20 Kasım 2010 Cumartesi

yine hugh, yine hugh

yorgunum yorgunum diye kendimi paralıyorum resmen. ama gerçekten ne kadar yorulduğumu anlatamam. fiziksel olarak zaten yorgunum ama kafam yorgun. sürekli başım ağrıyo, sürekli uyumak istiyorum, uyuyorum dinlenemiyorum. mutlu uyanmayı özledim.


Eğer bardağın yarısı boşsa, elbet bi gün susayıp diğer yarısını da içersin.
Eğer ben bunu bardağın yarısı doluysa, elbet bi gün susayıp onu içersin deseydim daha optimist görünürdü sanırım. Uykumu özledim. Kendimi özledim.

19 Kasım 2010 Cuma

bugün gökyüzü masmaviyken bologna' da sulukar yağdı.

zaten başımıza ne gelirse hep güvendiğimizden gelir. şakayla karışık küfür eder gibi, masmavidir gökyüzü ama yağmur yağar ya. öyle olur hep.

ne zaman mutluysam o zaman olur böyle şeyler.

ve hep şemsiyesiz yakalanırım.

18 Kasım 2010 Perşembe

spig is the new spider-pig!


spiderpig!


 1 haftalık misafir marathonu yaşadım resmen, çok mutlu oldum ama bi daha yalnız yaşamak konusunda şikayet etmicem sanırım =) mercan, melissa ve larayla başlayan marathon sonra koray ve şimdi nesliyle tam gaz devam etmekte. Artık tembelliği bi kenara bırakıp invenzione della terrayı bitirmem gerekiyo yoksa coğrafya sınavında ağır sıçışlara gelicem. Onu geçtim de com. di massa sınavına da az kaldı, valla ben napıcam? Hepsini geçelim şimdi bambaşka bi konuya gelelim.

sapık gibi sürekli tatlı yapmam nereye kadar? 2 hafta içinde un kurabiyesi, brownie, muffin bi de cikolatalı ıslak kek yaptım. Sanırım kafayı yiyorum artık, ders çalışmamak için bi insan evladı ne kadar bahane bulabilirse hepsini üretiyorum ve tüketiyorum :) 
 uzun uğraşlar sonunda geçen hafta assasins creed 2 yi bitirdim. yenisi çıkıcak onu bekliyorum. hatta bugün burda piyasaya verilmesi gerek ama korkuyorum sormaya, sonra gelmeyince moralim bozuluyo. fallout the new vegas ve assasins creed arasında kaldım. hayat çok zor. 

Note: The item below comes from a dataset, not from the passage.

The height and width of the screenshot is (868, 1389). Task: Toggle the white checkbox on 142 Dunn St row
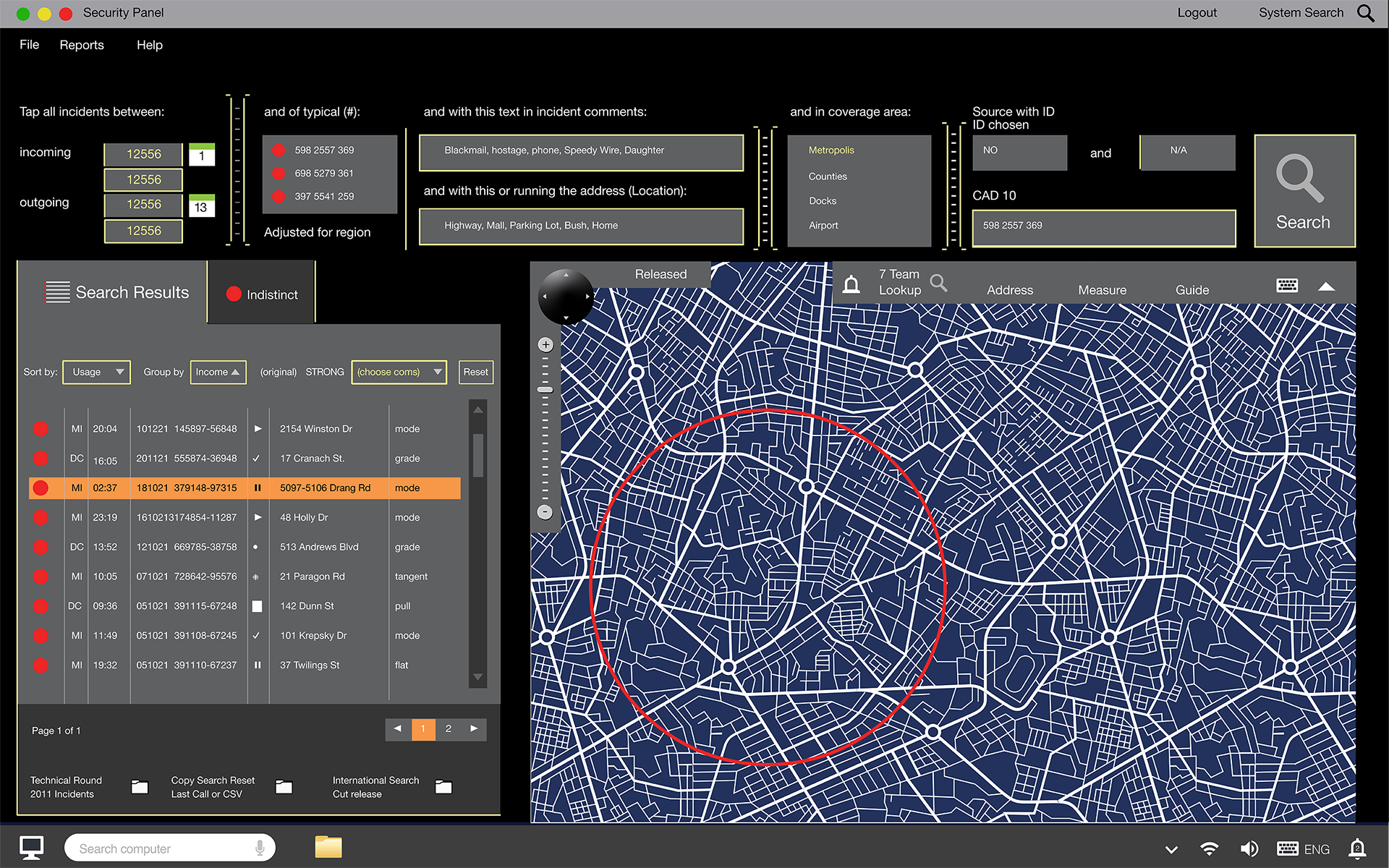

bugün duş alıp ıslak saçla 7derecede dışarıya çıkıp sonra 2,5 saat nesli'yi tren istasyonunda bekledim. vallahi bayılıyorum italyanların rötarlarına grevlerine, trenin gelmesine 1 saat kala: ya arada rötar var kankeey diye hiç bişey yokmuş gibi pörtlüyolar deli oluyorum. 

başım ağrıyo, en azından saçımı kurutmam gerekirdi. 
benim bu uykusuzluk problemime naapmalı asıl onu da merak ediyorum. saat 4.30 ve ben hala uyumadım: tabii ki bi ceren klasiği. sınav takvimini öğrenip türkiyeye dönmek istiyorum, çünkü koray gittikten sonra gerçekten çok zor geldi, çok özlüyo insan ya, böyle içi acıyo resmen. neyse, olmadı aralık 20'de dönüp şubat başına kadar da istanbulda olucam bokunu çıkartmaya gerek yok.. baba yorgun. vallahi yorgun. uyumalı baba.